Thursday, June 01, 2006

eCherry Blossom? For Me?

John Patrick has awarded one of nine eCherry awards to yours truly, for my haiku
Politics Imperfect
Politics always
trumps scientific data.
Imperial decline.
And, though I don't read him regularly, his post just a few below the awards on How to be Catholic in the DaVinci Code era is a fantastic corrective to a lot of the lowbrow handwringing
The Church itself tests my faith far more than the DaVinci Code, or Dogma, or anything that Hollywood markets to Protestant America. If you really want to test somebody's faith, if you really want to see some cages rattled, you wait until an angry, practicing Catholic makes a movie.
...
RB once asked me how I can disagree with the Vatican and still call myself a Catholic. "Isn't religion all-or-nothing?" he asked. Answer: that is a protestant attitude toward religion; I am not a protestant; no, religion doesn't have to be all-or-nothing, what an odd assumption. I guess that would explain why you'd have to leave and start your own church!
It reminds me of something which I'd more or less forgotten for a while: I'd always felt that Jews and Catholics have a special affinity. (Ignoring, for a moment, the historical relationship, because sometimes it doesn't help) There's a huge theological gulf between the two faiths, of course, but there's also a remarkably congruent attitude towards faith within them: both of us are old, diverse communities with deep and complex histories, struggling to maintain unity out of massive differences and changes; both of us have rich legal and ritual traditions that are reasonably well known but praxis which is much more varied; both of us have a decidedly simplistic and somewhat negative public image, as well as considerable internal tensions which we prefer to keep internal.

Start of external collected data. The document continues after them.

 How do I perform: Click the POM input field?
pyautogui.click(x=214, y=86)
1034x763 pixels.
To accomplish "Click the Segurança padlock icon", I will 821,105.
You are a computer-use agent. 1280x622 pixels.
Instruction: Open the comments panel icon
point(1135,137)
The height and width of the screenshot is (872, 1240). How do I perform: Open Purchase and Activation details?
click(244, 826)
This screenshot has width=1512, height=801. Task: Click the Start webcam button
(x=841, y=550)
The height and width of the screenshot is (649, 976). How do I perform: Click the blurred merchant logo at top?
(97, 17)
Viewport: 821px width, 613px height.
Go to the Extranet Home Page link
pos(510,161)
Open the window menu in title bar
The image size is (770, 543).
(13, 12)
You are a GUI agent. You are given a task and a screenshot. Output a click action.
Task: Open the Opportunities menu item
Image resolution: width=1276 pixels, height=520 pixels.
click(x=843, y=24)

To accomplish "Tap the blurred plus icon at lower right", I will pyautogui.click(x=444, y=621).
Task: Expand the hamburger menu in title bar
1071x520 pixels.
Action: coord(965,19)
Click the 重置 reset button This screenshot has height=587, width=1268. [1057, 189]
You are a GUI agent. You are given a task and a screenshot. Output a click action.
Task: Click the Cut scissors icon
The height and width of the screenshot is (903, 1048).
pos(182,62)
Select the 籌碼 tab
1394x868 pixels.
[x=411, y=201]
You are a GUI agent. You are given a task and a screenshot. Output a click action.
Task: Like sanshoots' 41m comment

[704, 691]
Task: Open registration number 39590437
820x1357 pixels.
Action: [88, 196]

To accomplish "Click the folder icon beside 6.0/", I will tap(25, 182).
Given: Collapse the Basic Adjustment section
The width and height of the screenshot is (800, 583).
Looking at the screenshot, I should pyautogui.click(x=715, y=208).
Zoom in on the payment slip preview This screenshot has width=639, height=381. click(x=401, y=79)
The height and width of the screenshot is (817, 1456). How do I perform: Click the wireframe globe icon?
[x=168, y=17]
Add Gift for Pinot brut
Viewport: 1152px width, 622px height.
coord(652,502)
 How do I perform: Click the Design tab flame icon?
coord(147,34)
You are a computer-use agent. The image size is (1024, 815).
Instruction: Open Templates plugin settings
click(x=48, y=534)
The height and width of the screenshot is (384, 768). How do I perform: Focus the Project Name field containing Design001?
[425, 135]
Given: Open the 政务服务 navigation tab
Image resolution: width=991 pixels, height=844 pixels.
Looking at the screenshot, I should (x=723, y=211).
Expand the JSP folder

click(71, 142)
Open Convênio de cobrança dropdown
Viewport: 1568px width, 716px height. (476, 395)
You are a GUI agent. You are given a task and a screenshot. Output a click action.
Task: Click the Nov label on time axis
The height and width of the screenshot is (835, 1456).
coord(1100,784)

For what it's worth, like John Patrick, I used to find it easier to talk about religion with Catholics than with Protestants. I don't know that it's really true anymore; most of my on-line friends seem to be devout atheists, while I'm more of an old-fashioned Jewish agnostic. But I do empathize.

Update: Karen Armstrong is pretty much my favorite religion writer, and she's got some sharp views on modern religion, anti-religion and the wisdom of agnostic transcendant views of God. Again, she comes from a Catholic perspective, teaches at a Jewish seminary, studies Buddhism seriously and is an historian. No wonder I like her.

1 comment:

jp 吉平 said...

Wow, I like it when you quote me, it makes me feel really smart!